EXERCISE OBJECTIVE —
Restate word for word the lines below, from the one containing "You are a computer-use" through the final line, with no pictures included.

##### DATA SUPPLIED

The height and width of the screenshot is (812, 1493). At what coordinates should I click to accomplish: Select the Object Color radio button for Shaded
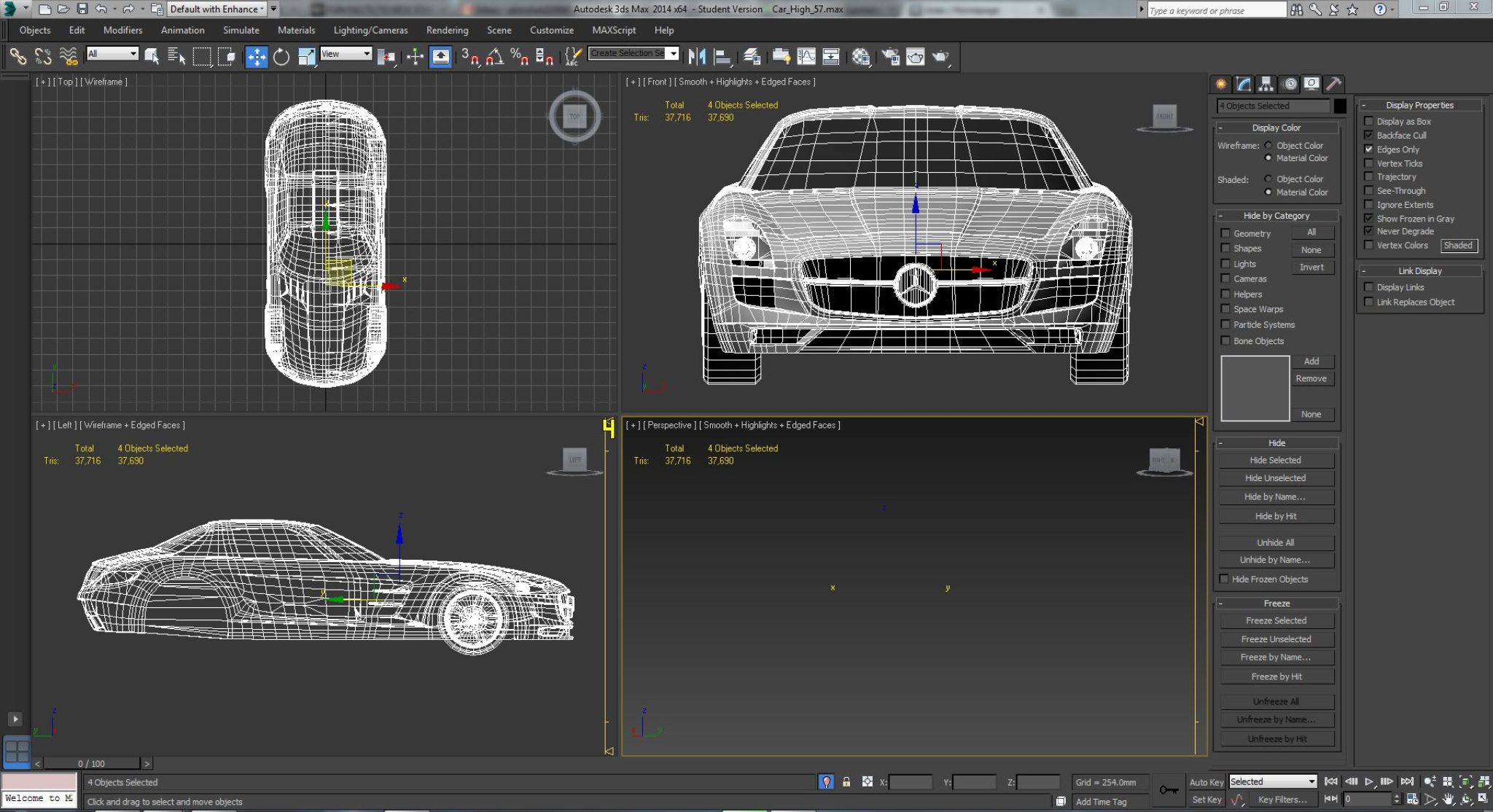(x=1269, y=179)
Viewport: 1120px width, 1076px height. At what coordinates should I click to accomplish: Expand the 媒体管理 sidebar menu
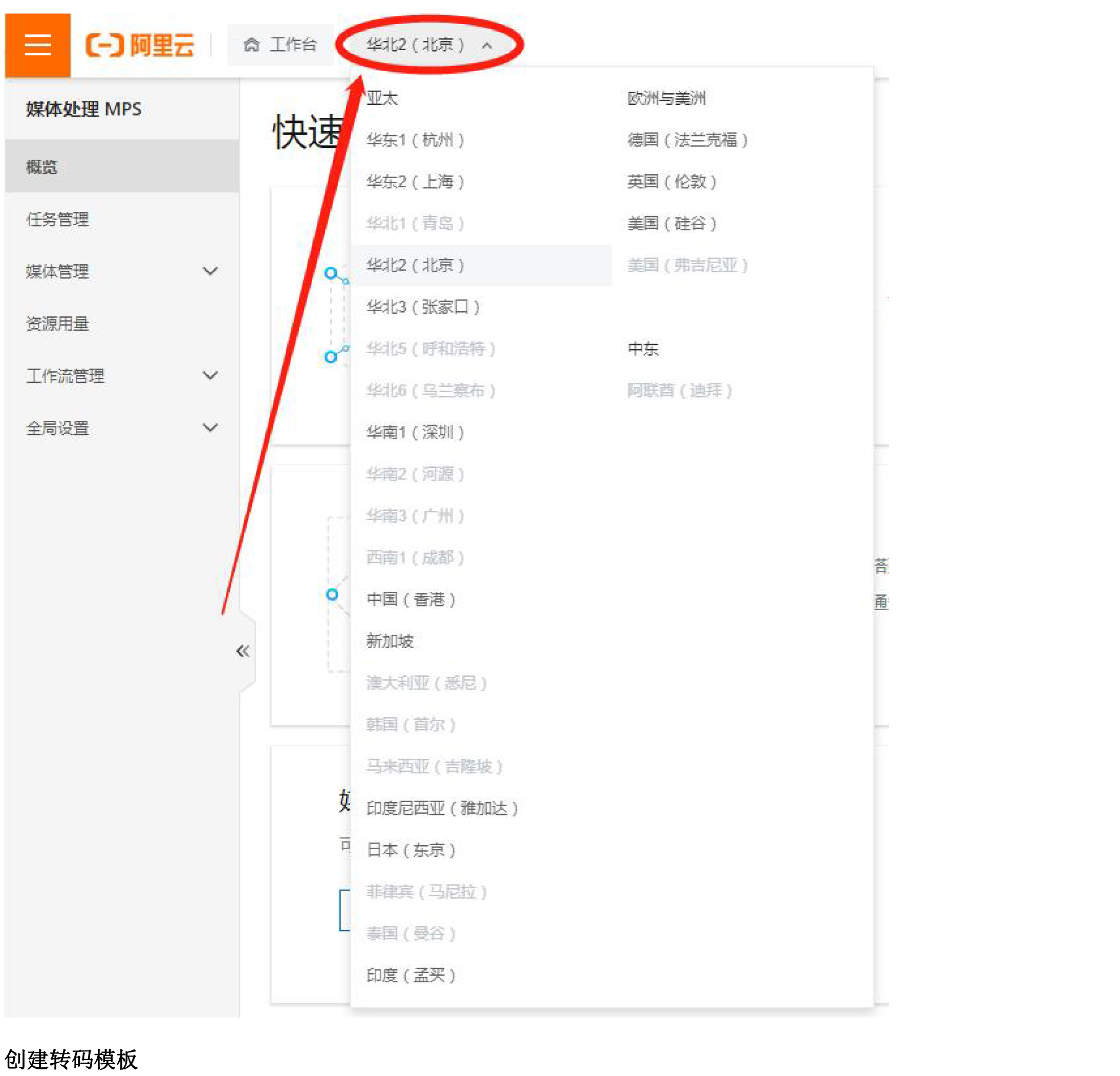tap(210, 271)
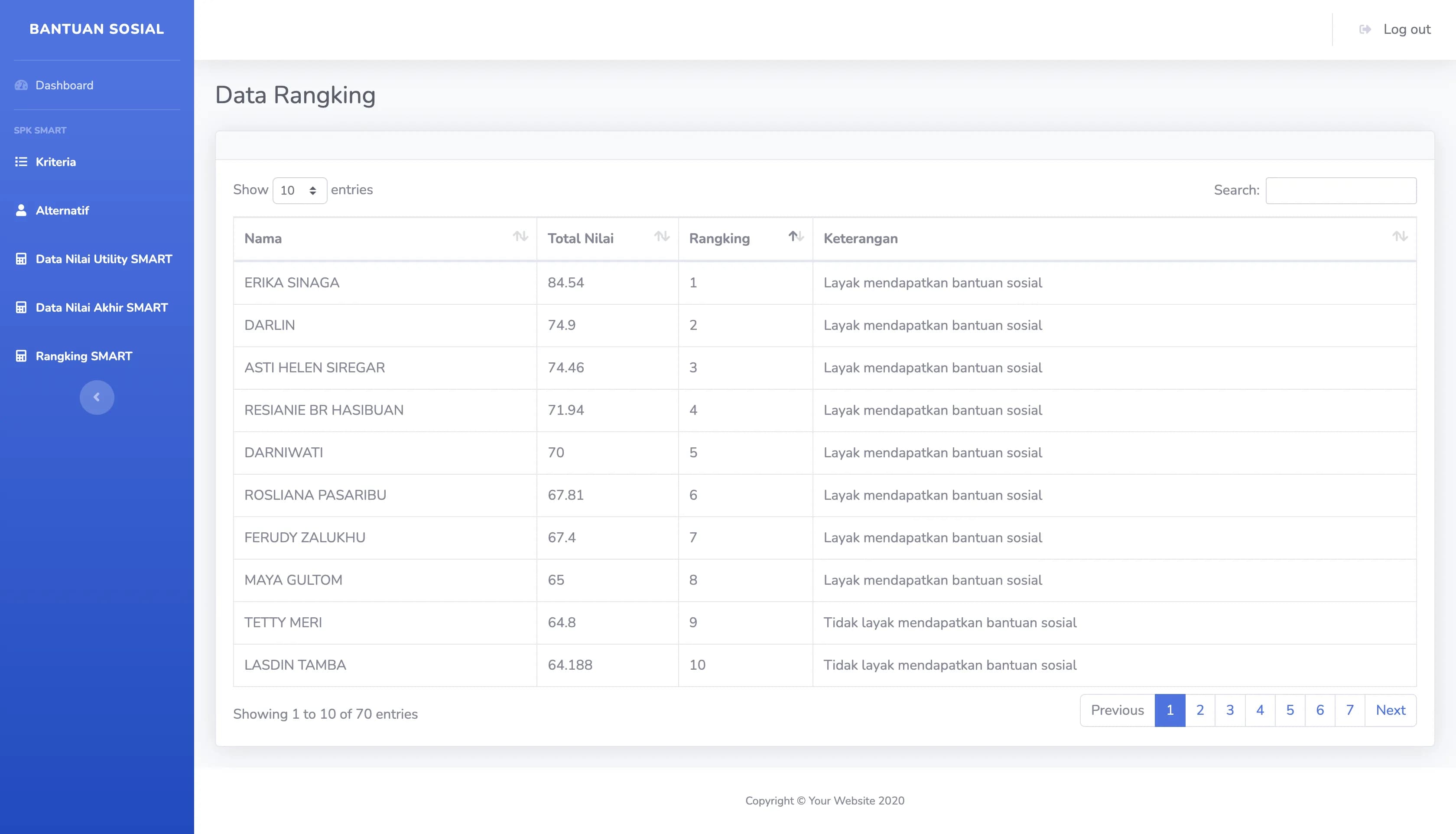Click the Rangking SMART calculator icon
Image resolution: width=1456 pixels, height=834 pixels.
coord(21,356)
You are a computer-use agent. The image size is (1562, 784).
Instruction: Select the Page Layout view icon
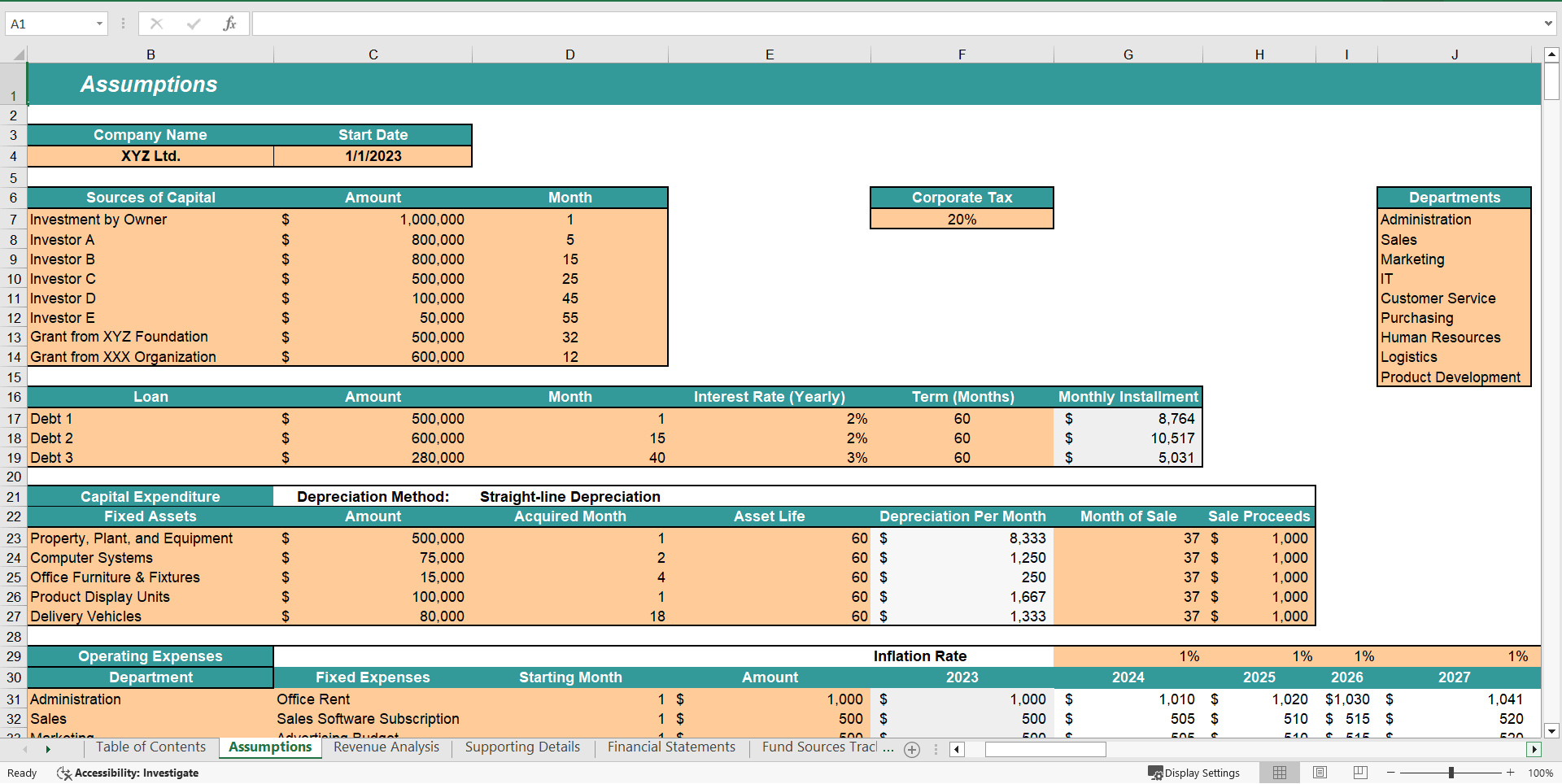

##########

RESPONSE BOX —
You are a computer-use agent. The image size is (1562, 784).
Instruction: Select the Page Layout view icon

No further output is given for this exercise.